__PROBLEM STATEMENT__
Only the lines of the data below from the one with "Home (27, 182)" through the one with "Colorado 14ers (56, 282)" are wanted. Repeat them exactly.

__AVAILABLE RECORDS__
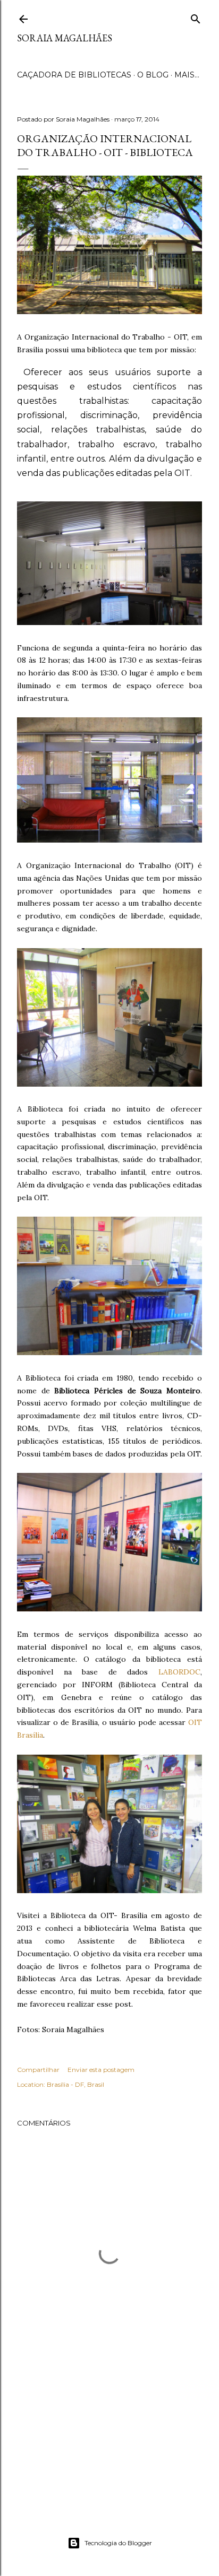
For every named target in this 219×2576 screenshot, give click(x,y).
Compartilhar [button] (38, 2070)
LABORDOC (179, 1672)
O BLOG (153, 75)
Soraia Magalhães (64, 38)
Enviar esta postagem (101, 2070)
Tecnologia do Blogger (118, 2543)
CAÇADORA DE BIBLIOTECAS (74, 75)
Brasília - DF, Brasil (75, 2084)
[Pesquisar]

...

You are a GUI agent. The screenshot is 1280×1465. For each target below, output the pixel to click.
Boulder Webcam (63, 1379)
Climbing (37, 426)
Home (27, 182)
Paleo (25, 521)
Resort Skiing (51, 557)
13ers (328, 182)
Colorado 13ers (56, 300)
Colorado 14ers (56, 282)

__YOUR SOLUTION__
Home (27, 182)
Paleo (25, 521)
Resort Skiing (51, 557)
13ers (328, 182)
Colorado 13ers (56, 300)
Colorado 14ers (56, 282)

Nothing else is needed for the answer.